Je ne peux pas vous laisser dire que vous souhaitez que Rouge Direct continue son action. Le collectif a annoncé hier l'arrêt total de ses travaux, du fait des menaces qu'il a subies à la suite de ses activités de lanceur d'alerte. Chacun est libre de qualifier leur action comme il l'entend, mais les membres de Rouge Direct ont au moins le mérite d'être les seuls à avoir réussi à entraîner derrière eux l'ensemble des associations et centres LGBT de France, dans le cadre d'un travail régionalisé, délocalisé dans chacun des clubs. C'est grâce à eux, grâce à leurs ressources, et pas seulement grâce à votre volonté politique, qu'a pu être réalisé le travail de prévention et de formation avec les clubs.
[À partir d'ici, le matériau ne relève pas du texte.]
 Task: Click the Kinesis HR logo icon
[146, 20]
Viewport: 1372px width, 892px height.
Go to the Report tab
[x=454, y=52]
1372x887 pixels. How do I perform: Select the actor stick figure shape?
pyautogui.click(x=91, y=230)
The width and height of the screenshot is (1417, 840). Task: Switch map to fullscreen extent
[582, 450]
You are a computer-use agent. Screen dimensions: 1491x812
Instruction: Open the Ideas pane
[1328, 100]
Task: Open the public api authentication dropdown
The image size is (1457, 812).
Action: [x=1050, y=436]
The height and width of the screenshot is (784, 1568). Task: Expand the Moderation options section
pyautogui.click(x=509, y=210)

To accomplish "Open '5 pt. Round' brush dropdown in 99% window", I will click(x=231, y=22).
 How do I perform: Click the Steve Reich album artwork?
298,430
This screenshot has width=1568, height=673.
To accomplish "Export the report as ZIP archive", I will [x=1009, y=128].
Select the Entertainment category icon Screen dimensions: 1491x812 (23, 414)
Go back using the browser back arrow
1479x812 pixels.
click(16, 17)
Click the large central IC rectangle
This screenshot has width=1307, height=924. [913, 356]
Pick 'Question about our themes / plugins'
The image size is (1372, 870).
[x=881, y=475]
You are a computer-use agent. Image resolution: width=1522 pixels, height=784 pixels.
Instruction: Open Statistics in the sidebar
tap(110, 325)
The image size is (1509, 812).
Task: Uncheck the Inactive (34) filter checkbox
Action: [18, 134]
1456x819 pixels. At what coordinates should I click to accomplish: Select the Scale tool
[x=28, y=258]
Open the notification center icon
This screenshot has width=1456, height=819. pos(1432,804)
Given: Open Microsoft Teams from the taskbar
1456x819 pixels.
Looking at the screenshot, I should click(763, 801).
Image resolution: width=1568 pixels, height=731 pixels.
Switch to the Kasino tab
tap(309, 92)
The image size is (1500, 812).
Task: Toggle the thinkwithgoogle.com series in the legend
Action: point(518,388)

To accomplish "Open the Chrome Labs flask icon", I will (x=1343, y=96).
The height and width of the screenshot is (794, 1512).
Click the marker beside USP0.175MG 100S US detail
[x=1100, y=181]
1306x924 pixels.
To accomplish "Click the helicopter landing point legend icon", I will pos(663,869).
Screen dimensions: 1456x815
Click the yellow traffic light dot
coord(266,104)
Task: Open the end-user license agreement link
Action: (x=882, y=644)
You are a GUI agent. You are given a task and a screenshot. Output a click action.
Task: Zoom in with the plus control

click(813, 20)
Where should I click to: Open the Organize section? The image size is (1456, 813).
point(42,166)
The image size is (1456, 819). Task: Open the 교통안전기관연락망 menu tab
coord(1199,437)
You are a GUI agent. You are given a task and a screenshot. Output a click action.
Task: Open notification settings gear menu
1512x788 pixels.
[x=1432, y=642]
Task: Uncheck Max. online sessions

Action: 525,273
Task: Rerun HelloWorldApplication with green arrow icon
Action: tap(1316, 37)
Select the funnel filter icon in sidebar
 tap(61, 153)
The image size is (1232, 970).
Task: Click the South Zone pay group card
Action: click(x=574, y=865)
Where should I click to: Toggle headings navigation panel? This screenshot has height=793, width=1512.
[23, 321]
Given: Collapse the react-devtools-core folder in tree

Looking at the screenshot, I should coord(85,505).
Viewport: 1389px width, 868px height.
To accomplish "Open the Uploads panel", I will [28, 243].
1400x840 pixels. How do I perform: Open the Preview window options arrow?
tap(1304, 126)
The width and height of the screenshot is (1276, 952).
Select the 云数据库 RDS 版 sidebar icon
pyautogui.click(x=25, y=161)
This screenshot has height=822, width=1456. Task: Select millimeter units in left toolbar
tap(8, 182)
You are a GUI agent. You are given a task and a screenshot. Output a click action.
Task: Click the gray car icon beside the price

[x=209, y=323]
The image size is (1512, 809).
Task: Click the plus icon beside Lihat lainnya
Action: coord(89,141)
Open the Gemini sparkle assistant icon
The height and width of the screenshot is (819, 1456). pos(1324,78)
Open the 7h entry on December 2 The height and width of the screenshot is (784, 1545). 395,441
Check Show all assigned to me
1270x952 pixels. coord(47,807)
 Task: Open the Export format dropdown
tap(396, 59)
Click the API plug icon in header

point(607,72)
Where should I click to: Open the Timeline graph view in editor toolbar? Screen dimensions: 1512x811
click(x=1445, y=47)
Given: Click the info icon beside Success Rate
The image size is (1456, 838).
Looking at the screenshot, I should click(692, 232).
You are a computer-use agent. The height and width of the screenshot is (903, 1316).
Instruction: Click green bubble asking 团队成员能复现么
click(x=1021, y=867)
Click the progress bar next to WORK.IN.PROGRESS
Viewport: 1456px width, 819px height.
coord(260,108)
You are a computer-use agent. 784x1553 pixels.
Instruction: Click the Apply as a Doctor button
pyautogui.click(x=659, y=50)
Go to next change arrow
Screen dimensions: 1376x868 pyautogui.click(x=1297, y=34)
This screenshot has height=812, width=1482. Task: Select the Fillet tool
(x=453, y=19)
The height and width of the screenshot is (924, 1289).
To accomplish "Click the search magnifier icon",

Depuis février 1936, le Conseil d'État considère que « même dans le cas où les ministres ne tiennent d'aucune disposition législative un pouvoir réglementaire, il leur appartient, comme à tout chef de service, de prendre les mesures nécessaires au bon fonctionnement de l'administration placée sous leur autorité ».

L'homophobie n'est pas un délit, c'est un crime. Un propos homophobe est sanctionné comme un crime. Il faut donc dénoncer certains propos proférés dans les stades et en dehors – je remercie Mme la rapporteure d'avoir rappelé que ces agissements ne se produisaient pas uniquement dans les stades et que les personnes LGBTQI rencontraient des difficultés pour entrer dans les clubs. Je pense notamment à ce chant des supporters de Marseille, que le patron de la FFF a qualifié de folklorique : « Il faut les tuer, ces pédés… » Or, du point de vue administratif, la personne au-dessus de la FFF, c'est vous, madame la ministre. Vous êtes la patronne des fédérations, et c'est pour cela que Rouge Direct a plus ou moins pris ses distances.

Nous voilà donc confrontés à la disparition de ce collectif qui effectuait un travail d'alerte et qui reconnaît lui-même avoir pu travailler avec vous. Je vous contredirai sur un point : la proposition de Rouge Direct afin de lutter contre l'homophobie dans les stades repose sur une équipe tripartite d'observateurs venant des centres LGBT, des services d'ordre des clubs et des services de l'État chargés de la lutte contre le hooliganisme. J'espère que l'expérimentation envisagée pourra aller jusqu'au bout. Peut-être pourrez-vous nous apporter des précisions sur ce point.

Une question se pose par ailleurs : quand le patron de la LFP affirme que la sanction contre les actes homophobes dans les stades est inefficace, contredisant vos propres propos – vous n'êtes pas opposée à la sanction –, il convient de le rappeler à l'ordre et de faire respecter le droit. Je le répète : l'homophobie et le racisme ne sont pas des délits, mais des crimes.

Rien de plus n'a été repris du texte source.